::: AVAILABLE DATA :::

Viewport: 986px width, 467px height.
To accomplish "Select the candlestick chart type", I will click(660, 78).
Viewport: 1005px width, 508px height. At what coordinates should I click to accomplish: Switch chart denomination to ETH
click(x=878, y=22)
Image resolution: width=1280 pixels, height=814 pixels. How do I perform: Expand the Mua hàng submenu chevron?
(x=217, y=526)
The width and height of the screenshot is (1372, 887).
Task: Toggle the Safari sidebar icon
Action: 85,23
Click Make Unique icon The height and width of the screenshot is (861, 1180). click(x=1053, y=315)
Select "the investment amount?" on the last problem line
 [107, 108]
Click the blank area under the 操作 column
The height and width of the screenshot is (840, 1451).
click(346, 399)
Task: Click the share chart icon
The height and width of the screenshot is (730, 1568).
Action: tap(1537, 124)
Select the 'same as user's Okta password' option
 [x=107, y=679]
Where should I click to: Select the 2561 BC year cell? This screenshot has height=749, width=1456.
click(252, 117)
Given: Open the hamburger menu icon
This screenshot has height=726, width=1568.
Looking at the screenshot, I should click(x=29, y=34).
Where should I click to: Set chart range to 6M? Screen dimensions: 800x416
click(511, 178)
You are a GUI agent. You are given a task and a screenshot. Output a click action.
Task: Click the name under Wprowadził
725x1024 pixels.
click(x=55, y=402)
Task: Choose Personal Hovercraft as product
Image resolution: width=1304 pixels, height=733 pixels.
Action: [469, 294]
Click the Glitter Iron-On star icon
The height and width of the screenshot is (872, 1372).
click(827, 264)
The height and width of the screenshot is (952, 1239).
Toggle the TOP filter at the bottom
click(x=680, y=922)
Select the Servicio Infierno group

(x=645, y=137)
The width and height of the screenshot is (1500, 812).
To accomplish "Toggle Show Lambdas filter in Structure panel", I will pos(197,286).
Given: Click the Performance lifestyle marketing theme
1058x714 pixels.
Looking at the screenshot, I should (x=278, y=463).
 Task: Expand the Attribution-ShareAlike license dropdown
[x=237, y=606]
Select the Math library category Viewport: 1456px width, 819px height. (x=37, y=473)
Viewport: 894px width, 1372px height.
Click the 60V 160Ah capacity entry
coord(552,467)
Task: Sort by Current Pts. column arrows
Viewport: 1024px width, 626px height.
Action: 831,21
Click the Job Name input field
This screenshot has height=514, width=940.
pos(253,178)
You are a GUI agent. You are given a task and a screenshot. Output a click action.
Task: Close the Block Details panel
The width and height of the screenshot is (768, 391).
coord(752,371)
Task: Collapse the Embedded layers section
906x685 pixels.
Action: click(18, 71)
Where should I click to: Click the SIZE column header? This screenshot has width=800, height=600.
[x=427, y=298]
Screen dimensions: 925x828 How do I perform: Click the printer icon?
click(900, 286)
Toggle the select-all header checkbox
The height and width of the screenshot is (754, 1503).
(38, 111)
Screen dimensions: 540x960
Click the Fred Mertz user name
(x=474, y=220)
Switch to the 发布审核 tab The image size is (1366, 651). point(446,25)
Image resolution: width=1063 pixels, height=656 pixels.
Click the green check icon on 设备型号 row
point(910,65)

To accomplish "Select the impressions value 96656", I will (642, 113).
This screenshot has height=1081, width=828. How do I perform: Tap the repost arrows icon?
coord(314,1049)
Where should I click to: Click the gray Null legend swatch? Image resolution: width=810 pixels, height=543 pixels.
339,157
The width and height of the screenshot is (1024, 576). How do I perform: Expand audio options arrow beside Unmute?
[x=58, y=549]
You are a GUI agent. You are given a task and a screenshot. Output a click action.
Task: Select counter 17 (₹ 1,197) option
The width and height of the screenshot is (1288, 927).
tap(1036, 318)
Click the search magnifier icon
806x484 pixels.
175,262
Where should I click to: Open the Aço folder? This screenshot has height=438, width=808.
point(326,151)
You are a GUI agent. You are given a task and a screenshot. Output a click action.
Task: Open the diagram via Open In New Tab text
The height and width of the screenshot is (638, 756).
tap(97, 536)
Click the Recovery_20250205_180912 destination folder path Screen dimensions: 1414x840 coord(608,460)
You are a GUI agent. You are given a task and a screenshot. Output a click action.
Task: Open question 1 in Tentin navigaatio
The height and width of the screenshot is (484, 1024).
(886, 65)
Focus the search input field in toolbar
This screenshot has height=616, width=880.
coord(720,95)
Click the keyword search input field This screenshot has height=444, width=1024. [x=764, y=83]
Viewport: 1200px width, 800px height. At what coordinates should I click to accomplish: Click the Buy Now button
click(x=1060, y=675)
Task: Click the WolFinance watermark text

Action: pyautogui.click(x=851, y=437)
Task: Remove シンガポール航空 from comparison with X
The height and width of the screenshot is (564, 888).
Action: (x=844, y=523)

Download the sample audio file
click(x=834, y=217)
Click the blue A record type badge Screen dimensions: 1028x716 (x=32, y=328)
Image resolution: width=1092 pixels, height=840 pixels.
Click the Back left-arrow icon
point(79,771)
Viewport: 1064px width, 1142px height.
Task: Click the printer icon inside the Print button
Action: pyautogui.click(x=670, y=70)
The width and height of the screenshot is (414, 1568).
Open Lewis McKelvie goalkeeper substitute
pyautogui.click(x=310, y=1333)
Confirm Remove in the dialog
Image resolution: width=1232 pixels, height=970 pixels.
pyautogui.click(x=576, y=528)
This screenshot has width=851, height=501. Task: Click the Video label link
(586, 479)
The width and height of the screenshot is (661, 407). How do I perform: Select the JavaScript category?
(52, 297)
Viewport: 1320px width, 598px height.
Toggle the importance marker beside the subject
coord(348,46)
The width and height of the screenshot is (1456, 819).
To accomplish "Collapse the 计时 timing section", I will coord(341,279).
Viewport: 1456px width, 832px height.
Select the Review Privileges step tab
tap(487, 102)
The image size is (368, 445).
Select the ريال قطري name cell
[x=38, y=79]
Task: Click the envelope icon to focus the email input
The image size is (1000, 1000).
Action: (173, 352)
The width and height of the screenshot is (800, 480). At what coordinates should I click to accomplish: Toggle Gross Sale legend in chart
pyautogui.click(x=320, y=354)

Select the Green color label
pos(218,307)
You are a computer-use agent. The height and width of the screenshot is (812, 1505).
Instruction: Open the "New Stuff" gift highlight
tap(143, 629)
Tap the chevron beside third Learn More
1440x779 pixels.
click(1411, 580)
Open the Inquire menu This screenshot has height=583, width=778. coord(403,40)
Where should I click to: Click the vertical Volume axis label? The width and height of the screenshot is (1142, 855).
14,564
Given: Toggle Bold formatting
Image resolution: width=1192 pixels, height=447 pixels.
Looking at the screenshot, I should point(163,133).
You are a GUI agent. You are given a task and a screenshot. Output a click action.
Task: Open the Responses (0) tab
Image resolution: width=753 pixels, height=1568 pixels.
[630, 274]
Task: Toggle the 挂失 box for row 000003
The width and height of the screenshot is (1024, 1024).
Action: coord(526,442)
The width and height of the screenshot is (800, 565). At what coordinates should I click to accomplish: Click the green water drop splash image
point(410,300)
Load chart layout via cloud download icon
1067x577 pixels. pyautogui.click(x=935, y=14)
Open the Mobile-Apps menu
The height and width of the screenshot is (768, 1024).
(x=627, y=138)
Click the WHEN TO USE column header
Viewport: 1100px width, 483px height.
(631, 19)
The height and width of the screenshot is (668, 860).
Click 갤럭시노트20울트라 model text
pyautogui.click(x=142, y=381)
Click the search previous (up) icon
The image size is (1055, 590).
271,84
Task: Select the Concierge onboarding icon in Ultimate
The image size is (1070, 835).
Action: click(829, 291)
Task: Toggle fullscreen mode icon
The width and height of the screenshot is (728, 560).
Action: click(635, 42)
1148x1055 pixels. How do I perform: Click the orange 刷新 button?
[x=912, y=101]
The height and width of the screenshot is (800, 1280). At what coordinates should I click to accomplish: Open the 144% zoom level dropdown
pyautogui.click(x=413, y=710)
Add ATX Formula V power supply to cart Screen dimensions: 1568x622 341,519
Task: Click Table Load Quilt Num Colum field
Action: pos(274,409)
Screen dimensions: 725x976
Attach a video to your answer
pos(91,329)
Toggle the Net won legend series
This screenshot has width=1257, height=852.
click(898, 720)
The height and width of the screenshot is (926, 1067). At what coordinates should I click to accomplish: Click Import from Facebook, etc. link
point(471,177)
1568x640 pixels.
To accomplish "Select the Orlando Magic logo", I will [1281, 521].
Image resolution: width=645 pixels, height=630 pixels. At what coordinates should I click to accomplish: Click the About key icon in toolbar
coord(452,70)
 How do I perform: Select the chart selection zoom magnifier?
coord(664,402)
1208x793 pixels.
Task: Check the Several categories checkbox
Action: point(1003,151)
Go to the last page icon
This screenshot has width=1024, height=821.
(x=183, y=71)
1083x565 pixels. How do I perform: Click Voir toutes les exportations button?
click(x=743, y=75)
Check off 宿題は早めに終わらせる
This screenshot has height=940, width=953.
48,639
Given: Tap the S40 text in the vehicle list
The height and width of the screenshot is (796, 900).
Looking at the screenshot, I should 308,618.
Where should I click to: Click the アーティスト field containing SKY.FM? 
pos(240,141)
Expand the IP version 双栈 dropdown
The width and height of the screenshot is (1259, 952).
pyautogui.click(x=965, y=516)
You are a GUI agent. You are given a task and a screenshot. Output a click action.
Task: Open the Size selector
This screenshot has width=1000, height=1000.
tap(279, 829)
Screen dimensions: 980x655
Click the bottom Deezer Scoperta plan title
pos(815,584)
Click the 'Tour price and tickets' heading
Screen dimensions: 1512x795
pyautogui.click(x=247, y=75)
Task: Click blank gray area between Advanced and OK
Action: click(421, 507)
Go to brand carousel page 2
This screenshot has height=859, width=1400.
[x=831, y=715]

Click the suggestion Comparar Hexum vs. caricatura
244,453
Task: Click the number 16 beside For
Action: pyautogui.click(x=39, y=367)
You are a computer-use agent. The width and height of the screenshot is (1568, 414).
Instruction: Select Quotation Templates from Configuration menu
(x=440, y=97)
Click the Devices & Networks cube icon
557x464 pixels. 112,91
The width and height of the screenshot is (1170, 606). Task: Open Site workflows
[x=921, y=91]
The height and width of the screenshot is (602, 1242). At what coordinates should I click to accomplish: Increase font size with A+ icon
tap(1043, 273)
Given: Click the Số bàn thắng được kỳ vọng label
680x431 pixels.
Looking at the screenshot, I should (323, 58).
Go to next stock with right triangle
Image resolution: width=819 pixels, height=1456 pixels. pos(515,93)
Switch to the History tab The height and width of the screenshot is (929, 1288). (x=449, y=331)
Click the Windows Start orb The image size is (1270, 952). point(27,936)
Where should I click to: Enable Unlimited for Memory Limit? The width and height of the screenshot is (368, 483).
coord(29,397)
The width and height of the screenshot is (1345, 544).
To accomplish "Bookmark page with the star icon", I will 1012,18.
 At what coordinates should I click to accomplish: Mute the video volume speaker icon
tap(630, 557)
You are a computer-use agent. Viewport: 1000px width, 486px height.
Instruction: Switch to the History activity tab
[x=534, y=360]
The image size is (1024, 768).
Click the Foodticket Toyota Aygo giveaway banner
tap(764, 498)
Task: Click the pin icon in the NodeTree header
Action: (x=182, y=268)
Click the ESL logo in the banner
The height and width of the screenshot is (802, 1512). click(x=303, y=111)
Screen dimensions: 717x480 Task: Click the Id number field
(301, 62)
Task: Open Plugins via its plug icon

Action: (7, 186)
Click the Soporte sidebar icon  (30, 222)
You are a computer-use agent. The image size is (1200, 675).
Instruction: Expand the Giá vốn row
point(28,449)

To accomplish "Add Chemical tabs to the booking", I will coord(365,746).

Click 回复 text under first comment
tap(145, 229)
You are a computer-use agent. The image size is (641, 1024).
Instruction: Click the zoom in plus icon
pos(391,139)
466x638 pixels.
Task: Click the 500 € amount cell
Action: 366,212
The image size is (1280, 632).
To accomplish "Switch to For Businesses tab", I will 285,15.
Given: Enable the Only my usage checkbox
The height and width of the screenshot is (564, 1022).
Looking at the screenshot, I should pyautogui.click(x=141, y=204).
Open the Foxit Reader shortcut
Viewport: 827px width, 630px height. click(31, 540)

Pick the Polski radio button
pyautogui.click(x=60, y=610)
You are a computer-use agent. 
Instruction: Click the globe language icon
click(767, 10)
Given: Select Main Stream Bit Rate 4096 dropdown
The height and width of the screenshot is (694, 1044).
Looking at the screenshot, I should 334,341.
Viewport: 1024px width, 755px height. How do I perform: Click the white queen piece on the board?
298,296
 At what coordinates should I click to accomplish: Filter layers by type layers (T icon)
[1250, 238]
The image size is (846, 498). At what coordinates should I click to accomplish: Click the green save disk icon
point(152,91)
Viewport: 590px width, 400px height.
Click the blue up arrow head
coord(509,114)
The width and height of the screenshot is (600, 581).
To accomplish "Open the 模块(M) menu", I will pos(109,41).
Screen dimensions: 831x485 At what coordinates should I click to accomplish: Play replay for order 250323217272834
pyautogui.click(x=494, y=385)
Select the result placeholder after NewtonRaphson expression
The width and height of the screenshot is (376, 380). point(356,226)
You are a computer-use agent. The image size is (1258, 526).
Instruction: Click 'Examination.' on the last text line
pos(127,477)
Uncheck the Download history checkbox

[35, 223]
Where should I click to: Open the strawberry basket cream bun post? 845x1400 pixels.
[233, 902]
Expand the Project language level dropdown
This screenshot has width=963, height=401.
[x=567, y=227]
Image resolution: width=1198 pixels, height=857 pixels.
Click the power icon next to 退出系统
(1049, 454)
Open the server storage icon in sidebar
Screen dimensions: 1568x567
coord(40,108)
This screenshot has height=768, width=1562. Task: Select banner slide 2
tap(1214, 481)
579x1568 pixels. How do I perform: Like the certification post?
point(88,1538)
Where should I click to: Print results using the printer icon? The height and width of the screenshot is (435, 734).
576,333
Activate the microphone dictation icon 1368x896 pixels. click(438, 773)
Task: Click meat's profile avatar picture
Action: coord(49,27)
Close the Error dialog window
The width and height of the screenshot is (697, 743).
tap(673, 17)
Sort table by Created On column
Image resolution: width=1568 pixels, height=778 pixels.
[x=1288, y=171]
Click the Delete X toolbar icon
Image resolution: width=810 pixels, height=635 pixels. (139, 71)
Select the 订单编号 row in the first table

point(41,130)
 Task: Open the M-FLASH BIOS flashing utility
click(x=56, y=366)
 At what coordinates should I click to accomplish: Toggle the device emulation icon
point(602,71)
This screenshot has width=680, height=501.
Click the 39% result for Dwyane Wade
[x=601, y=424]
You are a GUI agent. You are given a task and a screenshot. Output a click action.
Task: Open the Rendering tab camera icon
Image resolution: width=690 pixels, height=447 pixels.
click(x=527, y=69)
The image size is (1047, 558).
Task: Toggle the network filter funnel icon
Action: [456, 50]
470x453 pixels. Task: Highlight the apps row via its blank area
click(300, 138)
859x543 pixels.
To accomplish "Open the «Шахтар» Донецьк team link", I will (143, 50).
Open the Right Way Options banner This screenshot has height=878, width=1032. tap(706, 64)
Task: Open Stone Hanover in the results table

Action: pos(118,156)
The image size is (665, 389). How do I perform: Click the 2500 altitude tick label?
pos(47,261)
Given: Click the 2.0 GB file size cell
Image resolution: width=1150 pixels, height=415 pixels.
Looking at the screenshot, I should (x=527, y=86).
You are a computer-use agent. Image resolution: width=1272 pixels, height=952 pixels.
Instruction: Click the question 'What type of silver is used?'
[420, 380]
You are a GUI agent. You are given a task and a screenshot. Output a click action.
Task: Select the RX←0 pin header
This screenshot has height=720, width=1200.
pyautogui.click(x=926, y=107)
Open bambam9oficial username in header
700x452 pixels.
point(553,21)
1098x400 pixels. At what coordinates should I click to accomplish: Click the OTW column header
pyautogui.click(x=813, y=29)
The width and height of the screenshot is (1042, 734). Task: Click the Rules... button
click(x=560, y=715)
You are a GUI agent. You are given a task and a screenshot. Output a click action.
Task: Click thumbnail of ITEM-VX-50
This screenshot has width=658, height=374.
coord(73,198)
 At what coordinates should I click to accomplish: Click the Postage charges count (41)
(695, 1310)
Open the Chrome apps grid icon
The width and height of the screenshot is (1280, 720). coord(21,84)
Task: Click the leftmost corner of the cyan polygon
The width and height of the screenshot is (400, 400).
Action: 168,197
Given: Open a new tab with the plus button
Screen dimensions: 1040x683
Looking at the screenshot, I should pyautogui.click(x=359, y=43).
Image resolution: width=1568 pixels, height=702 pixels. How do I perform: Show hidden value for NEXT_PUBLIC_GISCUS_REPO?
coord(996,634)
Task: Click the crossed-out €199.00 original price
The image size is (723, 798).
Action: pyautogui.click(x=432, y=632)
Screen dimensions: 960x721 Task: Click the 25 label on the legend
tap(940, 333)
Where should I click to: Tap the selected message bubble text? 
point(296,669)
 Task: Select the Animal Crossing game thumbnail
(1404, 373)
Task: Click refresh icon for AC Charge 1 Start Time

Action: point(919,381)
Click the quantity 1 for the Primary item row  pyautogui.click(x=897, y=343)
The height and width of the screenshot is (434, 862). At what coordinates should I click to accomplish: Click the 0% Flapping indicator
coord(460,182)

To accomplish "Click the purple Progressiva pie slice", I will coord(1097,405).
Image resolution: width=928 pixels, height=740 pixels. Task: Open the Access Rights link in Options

:::

■ **YOUR OBJECTIVE**
Transcribe the lines from the first line of the records through the line that contains "Task: Choose Personal Hovercraft as product", both included, and add nothing else.

■ **RESULT OF THE TASK**
Viewport: 986px width, 467px height.
To accomplish "Select the candlestick chart type", I will click(660, 78).
Viewport: 1005px width, 508px height. At what coordinates should I click to accomplish: Switch chart denomination to ETH
click(x=878, y=22)
Image resolution: width=1280 pixels, height=814 pixels. How do I perform: Expand the Mua hàng submenu chevron?
(x=217, y=526)
The width and height of the screenshot is (1372, 887).
Task: Toggle the Safari sidebar icon
Action: 85,23
Click Make Unique icon The height and width of the screenshot is (861, 1180). click(x=1053, y=315)
Select "the investment amount?" on the last problem line
 [107, 108]
Click the blank area under the 操作 column
The height and width of the screenshot is (840, 1451).
click(346, 399)
Task: Click the share chart icon
The height and width of the screenshot is (730, 1568).
Action: tap(1537, 124)
Select the 'same as user's Okta password' option
 [x=107, y=679]
Where should I click to: Select the 2561 BC year cell? This screenshot has height=749, width=1456.
click(252, 117)
Given: Open the hamburger menu icon
This screenshot has height=726, width=1568.
Looking at the screenshot, I should click(x=29, y=34).
Where should I click to: Set chart range to 6M? Screen dimensions: 800x416
click(511, 178)
You are a GUI agent. You are given a task and a screenshot. Output a click action.
Task: Click the name under Wprowadził
725x1024 pixels.
click(x=55, y=402)
Task: Choose Personal Hovercraft as product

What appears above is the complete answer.